Il s’attarde à la table d’un producteur de vins de Loire, domaine de la Grézille à Tuffalun, devenu un oxydatif producteur par accident. « À la reprise du domaine, nous avons oublié de récolter sept rangées du cépage Cabernet Franc. Et nous avons découvert les grappes beaucoup plus tard au moment de la taille. Alors nous avons tenté d’en faire quelque chose », raconte Bruno Paillocher. A l’arrivée, une gamme de cinq références et quelques centaines de bouteilles seulement, dont un flacon d’exception : « le Sang de la terre ». Le nectar est sublimé par l’oxydation conduite avec soin pendant de longues années.
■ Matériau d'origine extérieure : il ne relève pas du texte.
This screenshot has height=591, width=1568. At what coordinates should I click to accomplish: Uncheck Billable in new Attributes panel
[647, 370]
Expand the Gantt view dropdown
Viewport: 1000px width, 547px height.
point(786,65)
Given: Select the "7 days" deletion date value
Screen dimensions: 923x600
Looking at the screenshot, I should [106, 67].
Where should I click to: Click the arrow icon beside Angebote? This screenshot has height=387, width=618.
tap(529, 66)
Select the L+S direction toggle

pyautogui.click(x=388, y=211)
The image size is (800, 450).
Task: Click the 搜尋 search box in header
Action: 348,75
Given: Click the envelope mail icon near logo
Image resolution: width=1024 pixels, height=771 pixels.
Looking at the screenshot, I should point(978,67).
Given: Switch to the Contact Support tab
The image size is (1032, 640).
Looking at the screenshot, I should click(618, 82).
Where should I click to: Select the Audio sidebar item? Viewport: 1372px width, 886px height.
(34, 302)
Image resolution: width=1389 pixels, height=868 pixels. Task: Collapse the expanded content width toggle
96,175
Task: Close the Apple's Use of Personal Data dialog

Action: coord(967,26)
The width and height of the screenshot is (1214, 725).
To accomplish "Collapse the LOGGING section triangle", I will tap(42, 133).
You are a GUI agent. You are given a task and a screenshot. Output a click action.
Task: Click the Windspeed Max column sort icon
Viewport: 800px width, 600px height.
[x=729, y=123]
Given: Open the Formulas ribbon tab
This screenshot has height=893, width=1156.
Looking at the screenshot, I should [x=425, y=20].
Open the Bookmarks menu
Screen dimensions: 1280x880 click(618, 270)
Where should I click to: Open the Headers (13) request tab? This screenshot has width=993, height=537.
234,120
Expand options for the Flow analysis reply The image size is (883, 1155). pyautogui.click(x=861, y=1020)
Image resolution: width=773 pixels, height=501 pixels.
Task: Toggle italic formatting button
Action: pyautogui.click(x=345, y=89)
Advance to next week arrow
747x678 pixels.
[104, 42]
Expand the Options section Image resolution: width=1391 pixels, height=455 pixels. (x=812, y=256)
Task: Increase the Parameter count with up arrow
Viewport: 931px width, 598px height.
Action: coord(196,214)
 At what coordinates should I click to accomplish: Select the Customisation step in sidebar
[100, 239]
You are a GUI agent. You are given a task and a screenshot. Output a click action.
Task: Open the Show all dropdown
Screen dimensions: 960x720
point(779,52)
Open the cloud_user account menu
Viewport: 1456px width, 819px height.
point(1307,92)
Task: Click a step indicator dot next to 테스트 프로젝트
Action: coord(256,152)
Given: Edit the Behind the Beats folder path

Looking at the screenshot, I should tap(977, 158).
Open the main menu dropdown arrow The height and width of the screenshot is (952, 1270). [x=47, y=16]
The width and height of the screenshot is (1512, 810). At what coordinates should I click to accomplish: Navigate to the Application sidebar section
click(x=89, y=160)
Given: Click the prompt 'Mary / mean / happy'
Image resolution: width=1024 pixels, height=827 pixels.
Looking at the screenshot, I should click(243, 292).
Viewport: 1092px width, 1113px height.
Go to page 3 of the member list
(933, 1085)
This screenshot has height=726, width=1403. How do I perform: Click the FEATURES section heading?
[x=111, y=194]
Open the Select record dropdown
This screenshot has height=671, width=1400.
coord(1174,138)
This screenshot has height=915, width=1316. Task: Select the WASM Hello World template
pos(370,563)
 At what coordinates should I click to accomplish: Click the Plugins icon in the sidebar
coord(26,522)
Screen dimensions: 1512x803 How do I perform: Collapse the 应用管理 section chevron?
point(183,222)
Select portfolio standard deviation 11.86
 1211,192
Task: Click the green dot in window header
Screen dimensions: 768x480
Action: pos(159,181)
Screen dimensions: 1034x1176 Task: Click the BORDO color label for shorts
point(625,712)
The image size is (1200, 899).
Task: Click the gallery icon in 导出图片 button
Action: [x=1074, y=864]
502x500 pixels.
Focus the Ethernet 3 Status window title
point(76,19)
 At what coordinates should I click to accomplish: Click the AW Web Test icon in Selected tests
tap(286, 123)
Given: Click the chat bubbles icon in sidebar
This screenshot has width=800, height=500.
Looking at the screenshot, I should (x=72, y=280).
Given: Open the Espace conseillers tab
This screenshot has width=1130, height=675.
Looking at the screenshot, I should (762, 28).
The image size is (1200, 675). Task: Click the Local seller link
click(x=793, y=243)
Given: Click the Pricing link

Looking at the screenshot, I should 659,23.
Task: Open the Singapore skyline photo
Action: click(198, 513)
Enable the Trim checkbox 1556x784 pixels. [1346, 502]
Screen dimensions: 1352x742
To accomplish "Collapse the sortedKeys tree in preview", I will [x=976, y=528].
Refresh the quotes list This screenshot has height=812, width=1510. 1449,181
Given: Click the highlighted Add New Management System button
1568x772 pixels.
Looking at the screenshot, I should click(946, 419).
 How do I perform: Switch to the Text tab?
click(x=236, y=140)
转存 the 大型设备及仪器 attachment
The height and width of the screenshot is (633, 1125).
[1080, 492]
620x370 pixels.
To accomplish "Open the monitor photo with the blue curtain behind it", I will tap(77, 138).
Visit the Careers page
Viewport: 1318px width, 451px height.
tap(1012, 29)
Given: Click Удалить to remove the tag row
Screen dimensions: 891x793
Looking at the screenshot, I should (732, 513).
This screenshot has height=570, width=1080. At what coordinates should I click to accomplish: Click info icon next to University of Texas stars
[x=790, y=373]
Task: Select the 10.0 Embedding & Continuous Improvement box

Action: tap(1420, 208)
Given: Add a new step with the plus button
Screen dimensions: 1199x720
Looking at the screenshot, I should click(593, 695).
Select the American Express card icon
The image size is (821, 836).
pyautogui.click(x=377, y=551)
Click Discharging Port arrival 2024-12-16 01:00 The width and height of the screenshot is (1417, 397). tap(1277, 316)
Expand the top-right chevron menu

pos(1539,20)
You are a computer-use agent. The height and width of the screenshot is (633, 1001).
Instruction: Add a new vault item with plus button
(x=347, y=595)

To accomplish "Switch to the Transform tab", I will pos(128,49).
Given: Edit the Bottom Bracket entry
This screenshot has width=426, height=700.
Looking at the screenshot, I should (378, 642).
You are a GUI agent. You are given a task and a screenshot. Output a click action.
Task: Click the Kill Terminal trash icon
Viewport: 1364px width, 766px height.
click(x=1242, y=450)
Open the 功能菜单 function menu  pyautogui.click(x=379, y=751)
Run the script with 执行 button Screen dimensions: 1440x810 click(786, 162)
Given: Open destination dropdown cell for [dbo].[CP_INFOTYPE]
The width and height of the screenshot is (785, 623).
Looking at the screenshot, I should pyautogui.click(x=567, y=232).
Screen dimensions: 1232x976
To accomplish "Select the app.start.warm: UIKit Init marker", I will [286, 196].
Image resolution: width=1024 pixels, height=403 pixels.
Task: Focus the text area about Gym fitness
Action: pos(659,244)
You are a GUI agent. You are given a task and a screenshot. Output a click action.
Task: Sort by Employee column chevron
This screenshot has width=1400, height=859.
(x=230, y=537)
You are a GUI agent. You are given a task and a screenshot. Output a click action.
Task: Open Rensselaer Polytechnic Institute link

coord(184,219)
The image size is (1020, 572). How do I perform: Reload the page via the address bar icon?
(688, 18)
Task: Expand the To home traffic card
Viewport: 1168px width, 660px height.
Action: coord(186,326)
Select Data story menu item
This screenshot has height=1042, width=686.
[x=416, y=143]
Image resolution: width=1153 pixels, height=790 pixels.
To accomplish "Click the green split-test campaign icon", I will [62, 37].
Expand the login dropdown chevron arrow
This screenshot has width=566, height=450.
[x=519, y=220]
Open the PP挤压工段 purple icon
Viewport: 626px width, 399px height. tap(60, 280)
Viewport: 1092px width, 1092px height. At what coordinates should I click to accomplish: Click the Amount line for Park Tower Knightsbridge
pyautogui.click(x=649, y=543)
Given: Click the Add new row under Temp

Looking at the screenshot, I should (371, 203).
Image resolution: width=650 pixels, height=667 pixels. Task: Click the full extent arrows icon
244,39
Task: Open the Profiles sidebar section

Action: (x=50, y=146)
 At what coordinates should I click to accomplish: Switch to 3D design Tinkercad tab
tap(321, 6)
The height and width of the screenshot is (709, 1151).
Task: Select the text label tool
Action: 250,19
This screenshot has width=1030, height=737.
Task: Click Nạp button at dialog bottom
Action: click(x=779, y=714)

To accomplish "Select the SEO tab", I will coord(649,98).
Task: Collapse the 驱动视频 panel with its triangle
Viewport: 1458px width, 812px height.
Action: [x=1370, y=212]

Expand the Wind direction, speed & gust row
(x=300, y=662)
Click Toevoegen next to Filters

Josep Roca fixe l’image de l’étiquette avec son smartphone avant de filer vers la grande maison de Xeres, l’enseigne absolue Emilio Hidalgo gardienne de la pureté et de la tradition. « Pour préserver la qualité, il y a trois conditions : la nature des raisins récoltés de cépage Palomino, le terroir, cette terre crayeuse et puis bien sûr le travail en cave. Ainsi peut-on perpétuer l’hérédité », savoure Juan Manuel Hidalgo, 5e génération de producteurs qui destine ses 40 000 bouteilles à des connaisseurs, des cavistes, des grands restaurants, des sommeliers curieux de faire découvrir de nouvelles saveurs à leurs clients en apéritifs comme à l’heure du dessert. Ou bien en cuisine. « J’aime beaucoup faire ce jeu avec une gamba de Palamos, celui de proposer la queue avec une manzanilla (rancio léger) et la tête avec une goutte de vin amontillado (plus ancien) », poursuit Josep Roca qui dévoile ainsi un peu des essayages gustatifs qui se font dans les cuisines du Celler.« Je fais également des accords avec des pickles de légumes, des escabèches et des aliments comme l’artichaut et autres ingrédients difficiles à marier avec des vins classiques », s’amuse encore Josep Roca, attendu le lendemain à la maison de Gérone pour arbitrer le meilleur match possible entre des vins de Xérès et des compositions culinaires ultimes.

Passion rancio

Partout, la passion rancio sec gagne chaque mois du terrain, même si les productions sont très réduites. « Avec ce rendez-vous européen de passionnés, nous avons rassemblé une famille qui était invisible. Les bouteilles de rancio, c’était jusque-là le vin des copains, des amis. C’était toujours de petites quantités. C’est encore le cas aujourd’hui. Cela reste un produit d’appel pour un vigneron », décrypte Alain Potier coorganisateur du rendez-vous de Perpignan et auteur de la nouvelle bible (La nouvelle épopée des vins oxydatifs secs/Éditions Trabucaire).« C’était une production oubliée, le plus souvent sans commercialisation. Aujourd’hui c’est un outil de promotion pour la production de l’Emporda reconnu par les sommeliers, prisé des cuisiniers », confirme Xavier Alberti, qui représente la cinquantaine de producteurs de la Catalogne Sud, gardiens avec les vignerons roussillonnais de la tradition des oxydatifs secs.